In May 2000, events overwhelmed a fire crew working to burn out an overgrown 300-acre area at the Bandelier National Monument in New Mexico. A tiny patch of flame, which kept flaring up every time firefighters thought they had put it out, eventually escaped and grew into the Cerro Grande wildfire, one of the most devastating in our nation’s history and the cause of $1 billion in damages to the city of Los Alamos and the adjacent Los Alamos National Laboratories. Eighteen thousand people were evacuated; and two weeks later, by the time the fire was finally stopped, some 47,000 acres had been consumed and 300 homes and laboratory buildings destroyed.1
Like most disasters, many factors contributed to Cerro Grande. But an important one was what we call “dysfunctional momentum,” which occurs when people continue to work toward an original goal without pausing to recalibrate or reexamine their processes, even in the face of cues that suggest they should change course. What happened to the firefighters in New Mexico is not unusual. Dysfunctional momentum arises daily in organizations, and sometimes with dreadful results. The members of a project that spiraled out of control look back and wonder: How did we get there? How did we miss the cues that might have signaled huge problems ahead? Or, if they did see the cues: Why didn’t we change course?

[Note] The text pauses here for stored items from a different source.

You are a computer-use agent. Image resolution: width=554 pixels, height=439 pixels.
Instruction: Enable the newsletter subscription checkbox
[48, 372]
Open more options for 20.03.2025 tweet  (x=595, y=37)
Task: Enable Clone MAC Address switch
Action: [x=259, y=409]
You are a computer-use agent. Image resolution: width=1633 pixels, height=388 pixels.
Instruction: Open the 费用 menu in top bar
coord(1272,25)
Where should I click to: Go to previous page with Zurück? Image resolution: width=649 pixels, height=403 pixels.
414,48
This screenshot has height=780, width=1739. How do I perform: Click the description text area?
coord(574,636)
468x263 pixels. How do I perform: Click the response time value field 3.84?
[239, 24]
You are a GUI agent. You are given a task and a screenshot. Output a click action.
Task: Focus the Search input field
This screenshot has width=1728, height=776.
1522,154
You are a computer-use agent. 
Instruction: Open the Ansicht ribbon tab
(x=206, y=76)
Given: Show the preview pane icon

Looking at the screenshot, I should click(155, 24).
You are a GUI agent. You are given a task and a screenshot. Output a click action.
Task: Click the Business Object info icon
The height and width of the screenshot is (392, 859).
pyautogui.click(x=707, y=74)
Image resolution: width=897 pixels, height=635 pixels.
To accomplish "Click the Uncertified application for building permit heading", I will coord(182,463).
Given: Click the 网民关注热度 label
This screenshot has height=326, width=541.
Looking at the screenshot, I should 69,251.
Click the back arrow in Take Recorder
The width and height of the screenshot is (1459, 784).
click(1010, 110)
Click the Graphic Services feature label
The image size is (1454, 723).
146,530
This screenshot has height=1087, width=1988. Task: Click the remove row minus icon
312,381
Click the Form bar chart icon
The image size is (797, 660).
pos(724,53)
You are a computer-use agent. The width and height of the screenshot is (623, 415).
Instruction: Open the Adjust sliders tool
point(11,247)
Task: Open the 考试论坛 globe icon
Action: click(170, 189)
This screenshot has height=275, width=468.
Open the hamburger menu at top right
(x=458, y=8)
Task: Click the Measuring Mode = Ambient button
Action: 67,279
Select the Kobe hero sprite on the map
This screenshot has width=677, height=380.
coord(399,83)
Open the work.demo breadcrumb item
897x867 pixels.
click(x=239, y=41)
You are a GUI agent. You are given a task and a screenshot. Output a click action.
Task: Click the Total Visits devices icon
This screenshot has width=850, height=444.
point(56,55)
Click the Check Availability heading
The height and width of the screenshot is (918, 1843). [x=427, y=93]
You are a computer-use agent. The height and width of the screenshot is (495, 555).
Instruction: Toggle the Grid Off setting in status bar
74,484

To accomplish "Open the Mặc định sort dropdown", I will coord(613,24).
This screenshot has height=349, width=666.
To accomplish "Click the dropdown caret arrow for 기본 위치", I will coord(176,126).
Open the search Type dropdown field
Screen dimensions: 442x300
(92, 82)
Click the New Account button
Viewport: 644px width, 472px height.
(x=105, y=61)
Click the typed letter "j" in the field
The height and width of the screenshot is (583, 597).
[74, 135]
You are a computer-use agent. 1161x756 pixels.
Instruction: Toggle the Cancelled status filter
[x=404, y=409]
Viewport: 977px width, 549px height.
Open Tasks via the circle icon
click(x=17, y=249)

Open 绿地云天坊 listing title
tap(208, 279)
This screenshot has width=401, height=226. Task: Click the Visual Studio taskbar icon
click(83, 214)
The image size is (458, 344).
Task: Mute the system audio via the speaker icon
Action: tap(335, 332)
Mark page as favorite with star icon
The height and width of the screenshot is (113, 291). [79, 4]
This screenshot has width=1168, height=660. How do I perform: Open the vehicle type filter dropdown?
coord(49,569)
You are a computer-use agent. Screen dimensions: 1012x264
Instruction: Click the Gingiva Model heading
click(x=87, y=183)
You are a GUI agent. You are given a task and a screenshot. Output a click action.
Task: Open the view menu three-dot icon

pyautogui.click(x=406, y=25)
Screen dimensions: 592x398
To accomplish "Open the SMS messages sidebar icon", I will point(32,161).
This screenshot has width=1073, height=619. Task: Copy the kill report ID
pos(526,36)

Business disasters, like many wildfires, often start out small, with little problems that managers notice but don’t worry about too much. But what happens when small “fires” start to accumulate, grow or change direction? The fact is that when we’re in the middle of the action, we often get so engrossed in what we’re doing we don’t notice that things have changed, or we ignore signals suggesting we should alter our course. And the next thing we know, we’re faced with a full-fledged calamity.
Company managers can learn a lot about preventing dysfunctional momentum, and ultimately avoiding business disasters, from people whose everyday job is to manage complex and volatile situations. People involved in high-hazard work such as firefighting have to be more vigilant about emerging problems not only because of their responsibilities to the public but also because their lives depend on it.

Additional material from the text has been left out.